*** Listed entries ***

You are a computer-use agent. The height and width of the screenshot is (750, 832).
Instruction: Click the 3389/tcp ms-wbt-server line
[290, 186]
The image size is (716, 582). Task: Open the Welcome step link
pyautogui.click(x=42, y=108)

*** End of Listed entries ***
*** Listed entries ***

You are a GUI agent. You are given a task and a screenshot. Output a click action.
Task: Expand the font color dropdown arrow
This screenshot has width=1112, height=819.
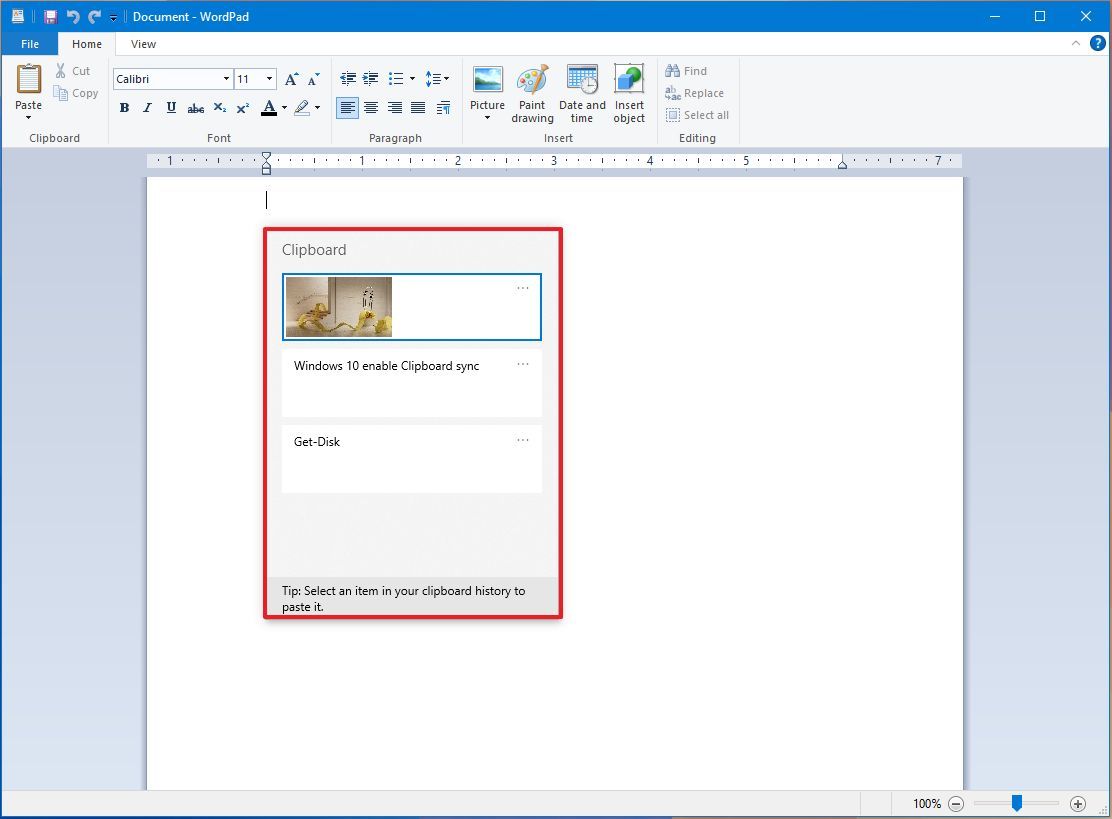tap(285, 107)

*** End of Listed entries ***
*** Listed entries ***

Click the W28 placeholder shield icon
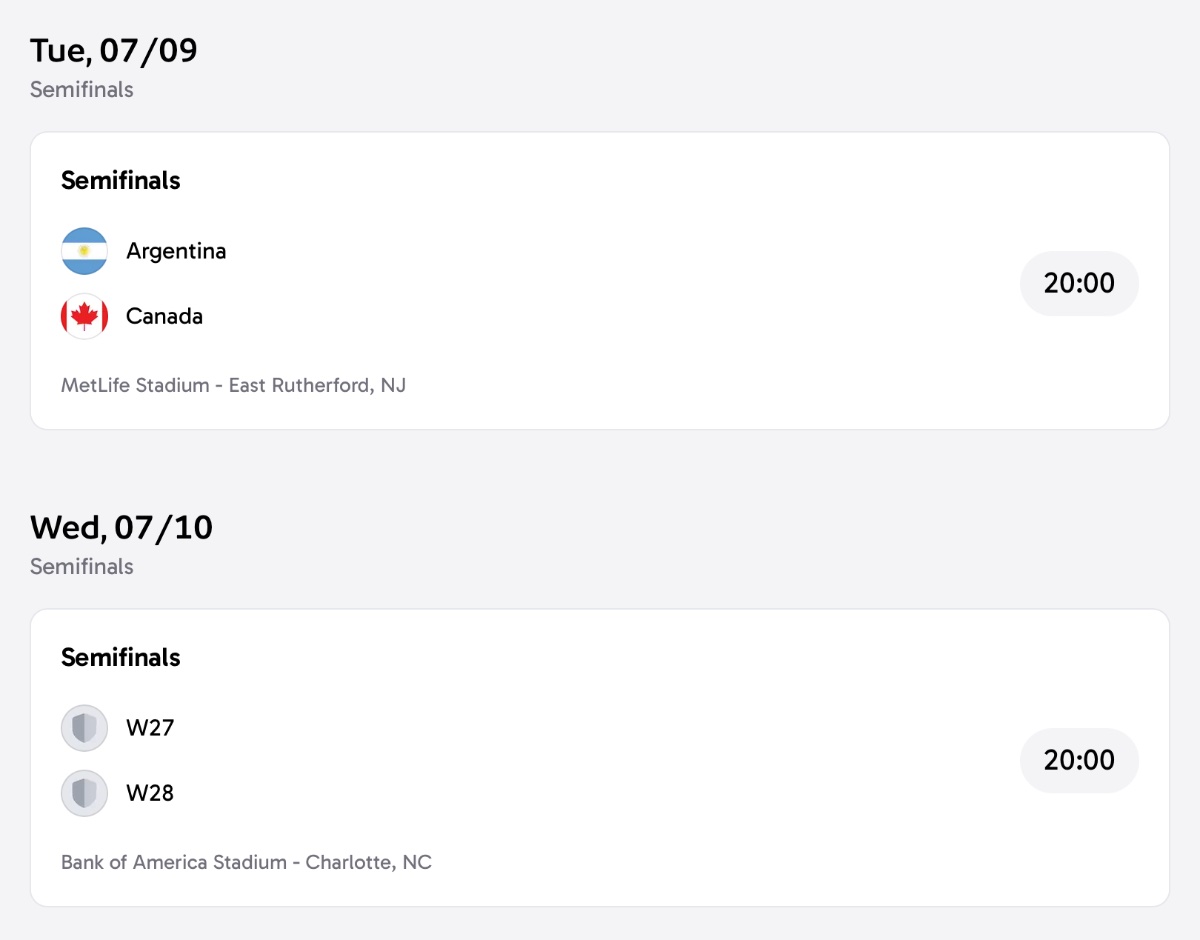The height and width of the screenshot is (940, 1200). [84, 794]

*** End of Listed entries ***

● **Task directions**:
Filter the listing above for lines with the word "agent", and copy each one you find.

● **Output below**:
You are a computer-use agent. The height and width of the screenshot is (750, 832).
You are a GUI agent. You are given a task and a screenshot. Output a click action.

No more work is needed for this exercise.